Topher usually picks up our son right before improv a go go, but with Topher working Memorial day and me and my Brilliance with BBQ plans, we rearranged stuff a bit. So my Brilliance and I met Topher at his place, bringing steaks and salad. Topher grilled, I tossed, and we had a regular old family dinner.
Then I went to Improv A Go Go. We talk about improv being the art of getting lost in the moment… You enter a different mental state, where you are hyper aware but singularly focused on the moment.. where you exist in a place without time… you have all the time in the world, but it means nothing because of the moment you are in. And you practice building scenes and heightening and performing until you don’t think about what you’re doing. You simply do it all out of reflex from this aware and focused mental state.
Instead of going to the Mill or Grumpy’s, I went back to Topher’s neighborhood and attended a bonfire hosted by one of my son’s friend’s parent. The man of the house was a fellow who reminded me of my stage fight instructor… A toughness, a caring intensely without caring kind of thing. The kind of attitude a person gets when they’ve seen too much, something scaring and overwhelming, and have learned to take joy in simpler things, cause that’s all they’ve got.
This is the beauty I find in most white trash/ghetto/impoverished communities. Who needs a $150 meal and a night at the opera when I have a 6 pack and a bonfire, and can appreciate that?
I was half way though my mojito wine cooler thing, when the Man of the House started talking about Korea. Choppers flown into rice paddies and his best man shot in front of him (he showed me a scar where the same bullet hit him in the arm). I have seen my share of horrors, things that make your average American squirm, but never to the degree of THIS.
At one point, the Man of the House told the story of how his wife tried to wake him up by the shoulder, and how she got flattened before he was even awake. Practice. Muscle memory. That hyper awareness and singular focus. Act and react.

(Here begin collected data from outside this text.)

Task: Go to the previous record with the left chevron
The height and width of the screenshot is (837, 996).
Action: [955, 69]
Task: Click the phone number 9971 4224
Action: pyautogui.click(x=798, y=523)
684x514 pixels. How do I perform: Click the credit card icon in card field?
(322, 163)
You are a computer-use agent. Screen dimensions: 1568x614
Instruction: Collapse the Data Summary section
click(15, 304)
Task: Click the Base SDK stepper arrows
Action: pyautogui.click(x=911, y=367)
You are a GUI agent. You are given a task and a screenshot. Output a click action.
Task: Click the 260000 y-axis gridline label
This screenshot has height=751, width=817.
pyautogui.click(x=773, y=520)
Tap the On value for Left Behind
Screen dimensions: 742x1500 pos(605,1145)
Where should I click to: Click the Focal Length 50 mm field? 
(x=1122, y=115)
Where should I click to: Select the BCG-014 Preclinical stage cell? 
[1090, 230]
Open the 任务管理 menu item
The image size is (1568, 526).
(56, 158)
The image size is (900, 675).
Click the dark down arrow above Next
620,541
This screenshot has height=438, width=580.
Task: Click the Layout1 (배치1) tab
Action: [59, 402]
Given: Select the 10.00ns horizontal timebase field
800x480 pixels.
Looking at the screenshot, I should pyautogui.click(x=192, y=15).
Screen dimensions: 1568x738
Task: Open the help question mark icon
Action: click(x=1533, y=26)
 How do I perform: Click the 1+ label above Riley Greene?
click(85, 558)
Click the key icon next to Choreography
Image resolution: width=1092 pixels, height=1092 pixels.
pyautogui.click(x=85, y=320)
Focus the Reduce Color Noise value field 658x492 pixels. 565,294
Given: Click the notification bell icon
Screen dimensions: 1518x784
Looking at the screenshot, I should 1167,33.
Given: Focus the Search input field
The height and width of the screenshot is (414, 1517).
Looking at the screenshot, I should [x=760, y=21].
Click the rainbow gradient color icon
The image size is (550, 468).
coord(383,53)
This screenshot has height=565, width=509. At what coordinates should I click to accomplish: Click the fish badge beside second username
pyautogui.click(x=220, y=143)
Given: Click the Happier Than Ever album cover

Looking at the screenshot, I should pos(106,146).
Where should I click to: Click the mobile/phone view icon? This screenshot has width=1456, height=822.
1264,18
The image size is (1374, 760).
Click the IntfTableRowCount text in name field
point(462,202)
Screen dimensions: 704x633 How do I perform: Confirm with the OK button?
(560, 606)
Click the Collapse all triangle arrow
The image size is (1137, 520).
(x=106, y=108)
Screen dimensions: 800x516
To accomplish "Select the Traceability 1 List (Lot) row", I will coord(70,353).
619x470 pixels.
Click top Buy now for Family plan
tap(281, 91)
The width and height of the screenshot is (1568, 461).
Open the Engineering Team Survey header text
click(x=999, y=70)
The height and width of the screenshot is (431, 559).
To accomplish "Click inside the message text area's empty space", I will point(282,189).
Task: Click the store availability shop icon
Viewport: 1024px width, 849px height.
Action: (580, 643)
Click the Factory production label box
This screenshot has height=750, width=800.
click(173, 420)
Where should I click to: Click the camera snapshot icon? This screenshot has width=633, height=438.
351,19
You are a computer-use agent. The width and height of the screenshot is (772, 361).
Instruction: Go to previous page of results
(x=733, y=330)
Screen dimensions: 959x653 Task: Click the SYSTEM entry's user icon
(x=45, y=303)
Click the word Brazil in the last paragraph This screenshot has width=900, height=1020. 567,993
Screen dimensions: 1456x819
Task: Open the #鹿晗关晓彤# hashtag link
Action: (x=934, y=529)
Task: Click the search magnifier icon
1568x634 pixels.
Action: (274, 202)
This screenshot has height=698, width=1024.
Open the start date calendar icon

Memorial day is a day to remember. To remember that our minds can do things, handle things that we aren’t even aware of… through training and practice and muscle memory we can enter a state of awareness that will get us through horrible things. To remember that we all have this ability, and to honor, HONOR those who have used these skills under extreme circumstances for the benefit of others. It doesn’t matter if you believe in a war or not, a battle of not… those people, human beings, are exercising and training their brains in a way you could never even dare, in ways that will affect them the rest of their lives.
I chose to train my brain in comedy and laughter. I took the easy route.
Dear Readers,
What have you trained your brain in? What are your thoughts this Memorial Day? Do you have a war story?
Also, please take a moment to meditate on those who have passed on for the benefit of something bigger than themselves.